Every line from the start of the records below to the line containing "Sign up (538, 2438)" should be retyped exactly, that line included, and no others.
•••
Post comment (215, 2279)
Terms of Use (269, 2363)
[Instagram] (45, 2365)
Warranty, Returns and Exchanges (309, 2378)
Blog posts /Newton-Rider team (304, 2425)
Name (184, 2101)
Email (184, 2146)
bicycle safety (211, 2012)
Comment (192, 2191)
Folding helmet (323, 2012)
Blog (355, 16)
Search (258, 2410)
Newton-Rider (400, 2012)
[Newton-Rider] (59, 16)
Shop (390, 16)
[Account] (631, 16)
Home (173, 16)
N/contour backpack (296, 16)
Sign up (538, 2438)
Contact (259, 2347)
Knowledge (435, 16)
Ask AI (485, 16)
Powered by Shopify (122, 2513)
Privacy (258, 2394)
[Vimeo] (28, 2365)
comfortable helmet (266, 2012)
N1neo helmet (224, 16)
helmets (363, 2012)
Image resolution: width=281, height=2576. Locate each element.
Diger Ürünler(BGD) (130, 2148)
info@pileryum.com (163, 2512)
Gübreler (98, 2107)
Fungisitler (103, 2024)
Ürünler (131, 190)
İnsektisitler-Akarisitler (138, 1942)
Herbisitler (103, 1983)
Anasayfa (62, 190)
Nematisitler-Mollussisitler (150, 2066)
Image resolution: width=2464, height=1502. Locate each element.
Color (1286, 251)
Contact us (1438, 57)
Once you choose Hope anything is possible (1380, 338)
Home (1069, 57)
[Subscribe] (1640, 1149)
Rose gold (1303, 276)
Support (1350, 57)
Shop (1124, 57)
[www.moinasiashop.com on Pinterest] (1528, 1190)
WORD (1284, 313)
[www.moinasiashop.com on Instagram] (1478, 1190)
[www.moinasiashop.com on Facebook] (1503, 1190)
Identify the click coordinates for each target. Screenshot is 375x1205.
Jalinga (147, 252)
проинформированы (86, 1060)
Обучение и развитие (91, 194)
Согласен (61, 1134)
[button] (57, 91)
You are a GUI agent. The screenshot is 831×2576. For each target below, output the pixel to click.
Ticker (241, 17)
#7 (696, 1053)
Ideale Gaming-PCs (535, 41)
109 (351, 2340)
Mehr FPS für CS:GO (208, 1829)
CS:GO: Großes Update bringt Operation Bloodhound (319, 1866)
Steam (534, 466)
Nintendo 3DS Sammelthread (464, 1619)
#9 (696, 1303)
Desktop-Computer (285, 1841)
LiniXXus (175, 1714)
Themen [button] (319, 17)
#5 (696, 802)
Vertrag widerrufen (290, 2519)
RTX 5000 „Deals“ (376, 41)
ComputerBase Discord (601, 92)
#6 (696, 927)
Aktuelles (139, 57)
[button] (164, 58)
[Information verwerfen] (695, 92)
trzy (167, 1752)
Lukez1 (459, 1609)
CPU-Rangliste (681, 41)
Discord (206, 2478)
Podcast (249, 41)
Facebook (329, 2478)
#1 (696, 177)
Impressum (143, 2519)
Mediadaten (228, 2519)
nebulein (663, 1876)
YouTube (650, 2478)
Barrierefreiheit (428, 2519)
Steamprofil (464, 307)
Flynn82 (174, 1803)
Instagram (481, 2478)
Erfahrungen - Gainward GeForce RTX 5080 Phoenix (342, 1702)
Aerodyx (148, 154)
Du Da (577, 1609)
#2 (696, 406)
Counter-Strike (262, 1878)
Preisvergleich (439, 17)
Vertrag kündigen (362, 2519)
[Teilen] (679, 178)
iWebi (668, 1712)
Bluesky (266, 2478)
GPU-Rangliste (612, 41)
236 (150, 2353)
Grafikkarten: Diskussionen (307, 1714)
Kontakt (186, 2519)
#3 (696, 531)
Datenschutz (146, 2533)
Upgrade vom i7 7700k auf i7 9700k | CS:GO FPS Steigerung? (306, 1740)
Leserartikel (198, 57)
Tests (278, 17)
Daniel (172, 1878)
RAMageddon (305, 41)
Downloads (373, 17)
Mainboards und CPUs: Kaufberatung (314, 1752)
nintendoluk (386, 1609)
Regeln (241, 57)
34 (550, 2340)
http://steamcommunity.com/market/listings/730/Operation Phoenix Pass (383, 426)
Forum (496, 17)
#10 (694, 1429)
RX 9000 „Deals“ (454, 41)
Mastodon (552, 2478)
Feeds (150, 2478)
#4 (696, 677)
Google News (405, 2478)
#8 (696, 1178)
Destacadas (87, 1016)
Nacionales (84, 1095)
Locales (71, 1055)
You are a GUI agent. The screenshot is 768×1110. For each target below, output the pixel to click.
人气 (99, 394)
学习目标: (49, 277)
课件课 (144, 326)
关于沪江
•••
# [Task solution]
Post comment (215, 2279)
Terms of Use (269, 2363)
[Instagram] (45, 2365)
Warranty, Returns and Exchanges (309, 2378)
Blog posts /Newton-Rider team (304, 2425)
Name (184, 2101)
Email (184, 2146)
bicycle safety (211, 2012)
Comment (192, 2191)
Folding helmet (323, 2012)
Blog (355, 16)
Search (258, 2410)
Newton-Rider (400, 2012)
[Newton-Rider] (59, 16)
Shop (390, 16)
[Account] (631, 16)
Home (173, 16)
N/contour backpack (296, 16)
Sign up (538, 2438)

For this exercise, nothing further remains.